I was always the one who entered the room prepared.  Before attending a lunch or coffee meeting to network, I would scour my fellow guest’s LinkedIn profile.  But, to be a successful consultant requires the ability to walk into a situation (typically in front of a client) without exactly knowing what to expect.

This skill, although critical to the success of a consultant, is becoming ever more pronounced for successful leaders – even within the comfortable walls of a single organization.

As the knowledge revolution has fully enveloped the modern economy, things change at an ever more rapid pace.  Mobile computing is overshadowing desktop computing, experts are hired from across the globe, and it is difficult to not have heard of “in the cloud” – as if the weather were not unpredictable enough!

Leading in today’s economy is about adjusting and flexing as different challenges are presented.  To find comfort in this ambiguity is less about being prepared than it is about assumed confidence.

Leading by Assumed Confidence

Confidence is typically built around performing a task previously and then performing the task again – even if applied somewhat differently.  For example, I have designed and orchestrated many a complex software application and feel confident I can successfully design and build another – even if within an unfamiliar industry or business.

Assumed confidence takes this a step further.  It is a sense of knowing you have previously been capable of learning and adapting to unfamiliar situations and found a modicum of success – beginner’s luck is always beneficial.  As these scenarios present themselves again and again, you start to build a sense about your ability to adapt and find success in things completely foreign.  For example, I have successfully solved a complex technical problem for one company, and if I listen and use my intelligence I feel confident I can solve a different type of business problem for a different company.
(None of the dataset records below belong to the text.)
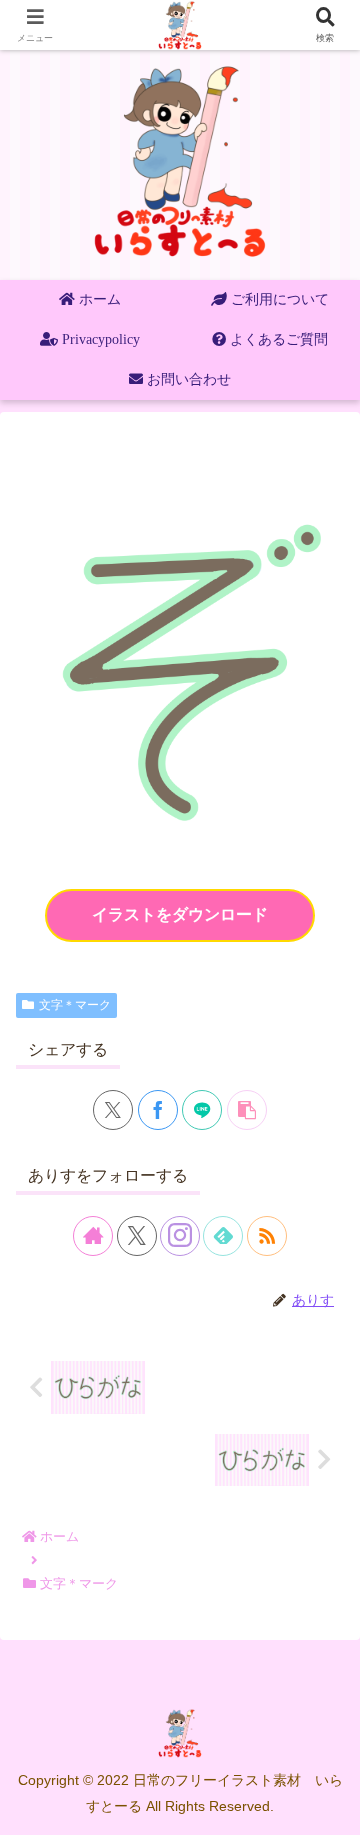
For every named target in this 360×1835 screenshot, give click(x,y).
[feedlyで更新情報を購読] (223, 1236)
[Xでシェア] (113, 1110)
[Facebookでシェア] (158, 1110)
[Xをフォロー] (137, 1236)
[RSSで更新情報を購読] (267, 1236)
In this last bit, the confidence is not based on a previous performance in executing the same or similar tasks.  It is about building a general state of confidence and the ability to apply it to a completely unrelated effort.  You assume you can rely on the skills and characteristics having served you well in the past, but can apply it to a challenge facing you in the future… the ability to walk into an unfamiliar room and either lead or contribute at a high level.

Introduce the Ambiguity

Leading in the world of technology-enabled companies is not about having the answers.  And, becoming arrogant based on past success is not a demonstration of confidence.  The future of leadership is feeling confident when faced with ambiguity – to lead and collaborate with a team arriving at a direction not previously known – forging a new path.

There is no longer an option of mitigating ambiguity.  Leadership simply needs to learn leadership skills when faced with the unknown and unpredictable.